» Required work: Each line of the data below that holds the word "農地用地" is to be reported in full.
╭──
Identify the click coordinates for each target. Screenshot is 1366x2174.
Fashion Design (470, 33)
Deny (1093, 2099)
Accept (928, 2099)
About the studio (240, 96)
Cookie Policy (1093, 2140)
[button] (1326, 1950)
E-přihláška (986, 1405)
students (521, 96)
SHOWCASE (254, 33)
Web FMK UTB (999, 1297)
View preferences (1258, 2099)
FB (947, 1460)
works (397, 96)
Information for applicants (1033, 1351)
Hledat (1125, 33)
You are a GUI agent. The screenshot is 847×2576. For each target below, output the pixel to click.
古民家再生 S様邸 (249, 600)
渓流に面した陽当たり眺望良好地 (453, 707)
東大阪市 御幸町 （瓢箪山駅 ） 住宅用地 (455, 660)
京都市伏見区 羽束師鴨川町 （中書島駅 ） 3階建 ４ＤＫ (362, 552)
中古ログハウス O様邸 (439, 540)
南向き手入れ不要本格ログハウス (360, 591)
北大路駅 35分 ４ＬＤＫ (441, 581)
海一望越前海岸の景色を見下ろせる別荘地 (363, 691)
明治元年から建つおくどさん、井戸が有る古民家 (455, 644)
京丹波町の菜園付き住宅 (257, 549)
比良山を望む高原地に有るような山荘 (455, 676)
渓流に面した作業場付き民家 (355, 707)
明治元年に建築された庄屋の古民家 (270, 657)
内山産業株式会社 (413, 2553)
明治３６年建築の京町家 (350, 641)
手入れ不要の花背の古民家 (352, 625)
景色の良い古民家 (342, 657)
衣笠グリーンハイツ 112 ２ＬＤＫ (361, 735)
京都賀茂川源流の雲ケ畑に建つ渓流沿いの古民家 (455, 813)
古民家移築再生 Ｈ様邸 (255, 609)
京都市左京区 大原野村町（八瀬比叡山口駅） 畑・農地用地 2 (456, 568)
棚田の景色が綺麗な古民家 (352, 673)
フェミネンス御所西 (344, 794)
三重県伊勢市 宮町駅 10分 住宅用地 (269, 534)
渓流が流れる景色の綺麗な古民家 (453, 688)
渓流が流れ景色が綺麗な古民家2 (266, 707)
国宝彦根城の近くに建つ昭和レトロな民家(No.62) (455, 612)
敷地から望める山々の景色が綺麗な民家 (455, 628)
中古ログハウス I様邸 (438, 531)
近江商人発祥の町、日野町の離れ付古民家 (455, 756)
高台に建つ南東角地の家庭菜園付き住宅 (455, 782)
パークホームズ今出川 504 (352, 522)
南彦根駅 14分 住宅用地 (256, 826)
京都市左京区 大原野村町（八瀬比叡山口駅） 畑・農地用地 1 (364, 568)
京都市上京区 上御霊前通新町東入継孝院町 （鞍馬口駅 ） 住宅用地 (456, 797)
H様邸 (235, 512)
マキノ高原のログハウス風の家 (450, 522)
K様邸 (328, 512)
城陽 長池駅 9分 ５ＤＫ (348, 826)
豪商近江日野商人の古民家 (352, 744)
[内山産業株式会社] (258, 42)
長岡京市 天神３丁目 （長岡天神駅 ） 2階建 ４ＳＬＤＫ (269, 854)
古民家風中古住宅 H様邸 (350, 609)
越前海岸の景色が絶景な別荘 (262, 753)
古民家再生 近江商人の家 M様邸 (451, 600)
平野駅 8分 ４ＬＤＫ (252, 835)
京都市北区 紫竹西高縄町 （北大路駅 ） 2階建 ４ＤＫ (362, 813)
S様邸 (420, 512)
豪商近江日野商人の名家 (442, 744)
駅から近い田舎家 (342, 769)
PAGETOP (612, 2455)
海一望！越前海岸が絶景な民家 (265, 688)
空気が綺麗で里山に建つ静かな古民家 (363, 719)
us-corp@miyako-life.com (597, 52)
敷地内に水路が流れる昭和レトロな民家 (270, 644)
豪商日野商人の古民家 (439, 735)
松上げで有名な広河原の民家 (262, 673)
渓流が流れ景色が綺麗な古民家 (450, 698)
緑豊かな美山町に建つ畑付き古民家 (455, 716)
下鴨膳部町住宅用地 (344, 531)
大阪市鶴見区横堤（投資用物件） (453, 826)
╰──
» Answer below:
京都市左京区 大原野村町（八瀬比叡山口駅） 畑・農地用地 2 (456, 568)
京都市左京区 大原野村町（八瀬比叡山口駅） 畑・農地用地 1 (364, 568)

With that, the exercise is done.